> [Required work]
1. Reproduce verbatim the portion of the Gita book description starting at "Drawing on his" and ending at "psyche’s learned limitations.".
2. Answer these questions from the Gita book description:
(a) For how many years did Scott Teitsworth study Indian Philosophy under his guru?
(b) Which chapters of the Gita receive a verse-by-verse examination?
(c) What does the Gita not advocate, according to the author?
3. Extend the Gita book description beyond its final sentence, keeping its tone and subject.

> [Passage]
⟨

Drawing on his more than 40 years of in-depth study of Indian Philosophy under the tutelage of his guru, Nitya Chaitanya Yati, author Scott Teitsworth explores the scientific approach to self-transformation and spiritual enlightenment encoded in Krishna’s advice to Arjuna in the Bhagavad Gita. Providing a verse-by-verse examination of the first two chapters, he reveals the Gita’s lessons to prepare the seeker to meet and successfully work with a guru--whether an outside teacher or the intuitive knowledge that arises from overcoming the psyche’s learned limitations.

The author shows that the Gita does not advocate blind devotion to a guru or god but rather personal development, victory over your fears, and liberation of the psyche. He demonstrates how Krishna’s advice provides tools to guide us out of our fear-based experiences to reconnect with the suppressed parts of our inner being. He explains how Arjuna’s doubts and confusions represent the plight of every person--we are born free but gradually become bogged down by the demands of our society, continuously dependent on outside authority for answers and disconnected from our true inner nature. He reveals how Krishna’s advice offers guidance for dealing with life’s conflicts, which societal limitations to reject, and how to see through the polarizing notion of good versus evil to form a balanced state of mind superior to both.

⟩

> [Data lines]
⟨

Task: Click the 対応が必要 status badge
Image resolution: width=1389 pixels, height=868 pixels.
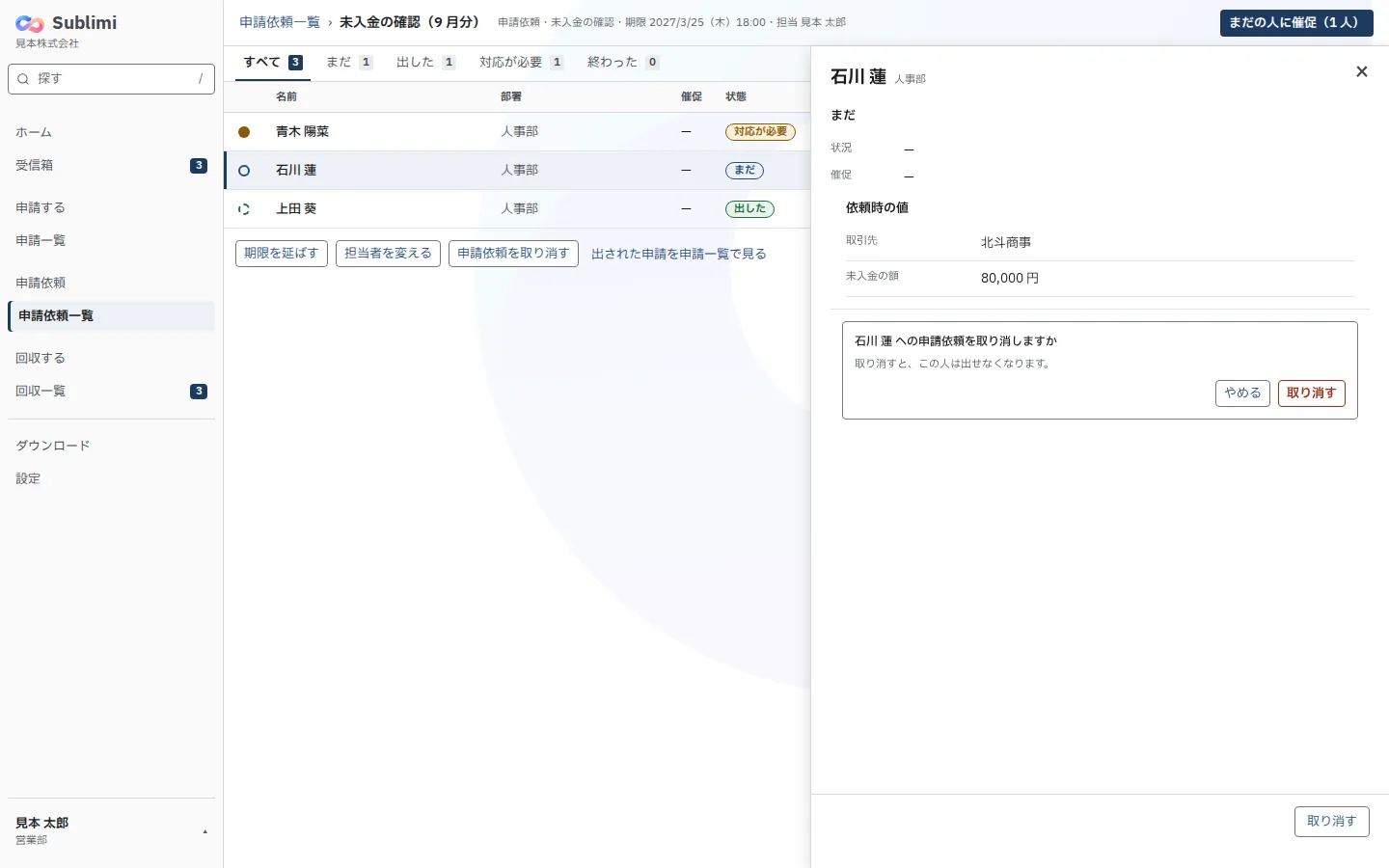Action: click(760, 132)
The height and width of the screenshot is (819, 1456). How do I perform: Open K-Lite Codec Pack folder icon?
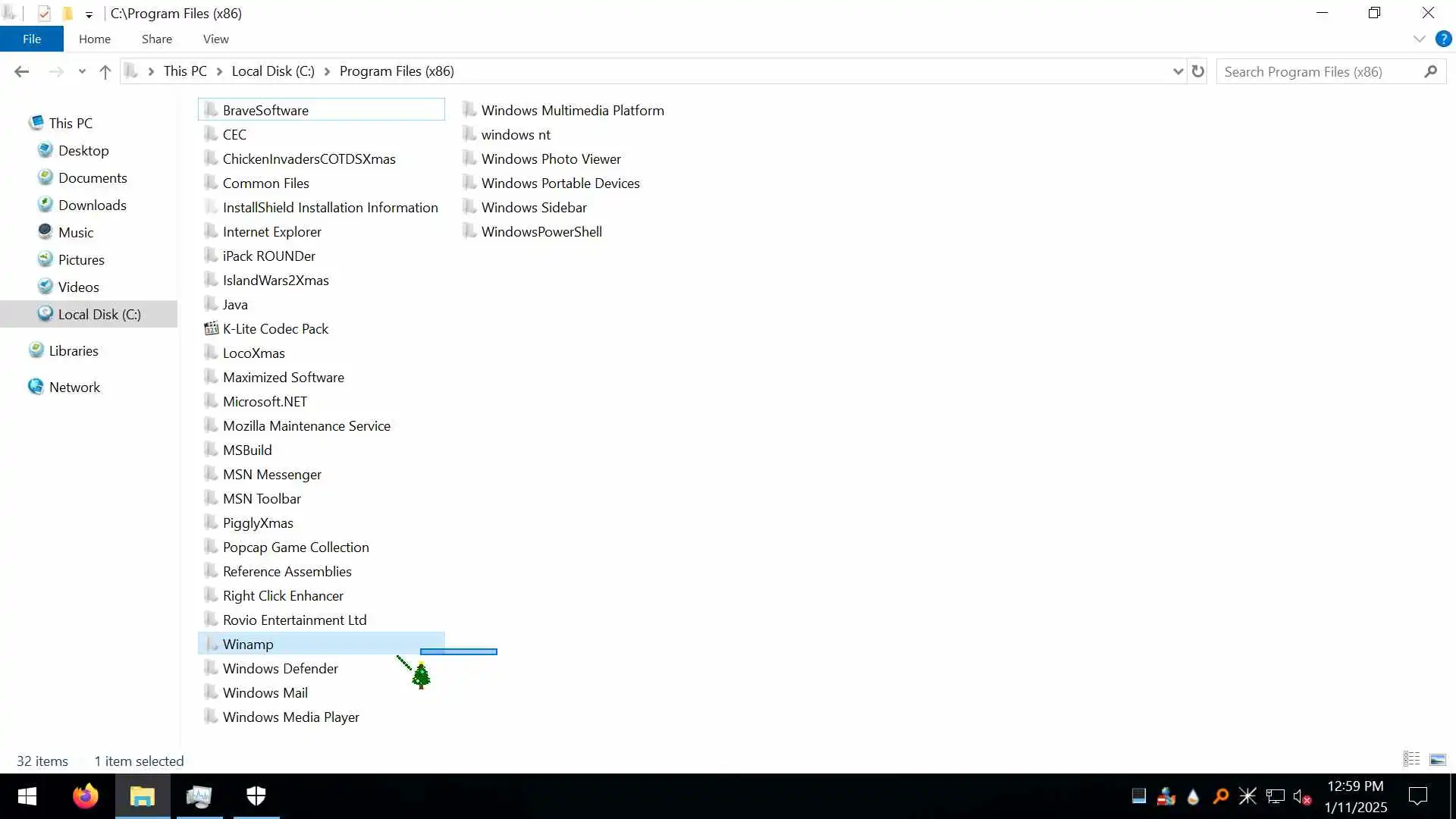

⟩

> [Per-task outputs]
1.
Drawing on his more than 40 years of in-depth study of Indian Philosophy under the tutelage of his guru, Nitya Chaitanya Yati, author Scott Teitsworth explores the scientific approach to self-transformation and spiritual enlightenment encoded in Krishna’s advice to Arjuna in the Bhagavad Gita. Providing a verse-by-verse examination of the first two chapters, he reveals the Gita’s lessons to prepare the seeker to meet and successfully work with a guru--whether an outside teacher or the intuitive knowledge that arises from overcoming the psyche’s learned limitations.

2.
(a) More than 40 years.
(b) The first two chapters.
(c) Blind devotion to a guru or god.

3.
Restoring the fearless vision of the ancient rishis, who, like today’s scientists, prized skepticism as an important technique for accessing truth, Teitsworth reveals the Gita as a guide to an authentic guru-disciple relationship as well as to constructing a life of significance, freedom, and true sovereign adulthood.

About the Author

Scott Teitsworth is a lifelong student of Indian philosophy and modern science under the tutelage of Nitya Chaitanya Yati, himself a disciple of Nataraja Guru. An editor of books written by these gurus, he and his wife host the Portland branch of the Narayana Gurukula, where they have taught classes on the Bhagavad Gita and Indian philosophy since the 1970s. He lives in Portland, Oregon.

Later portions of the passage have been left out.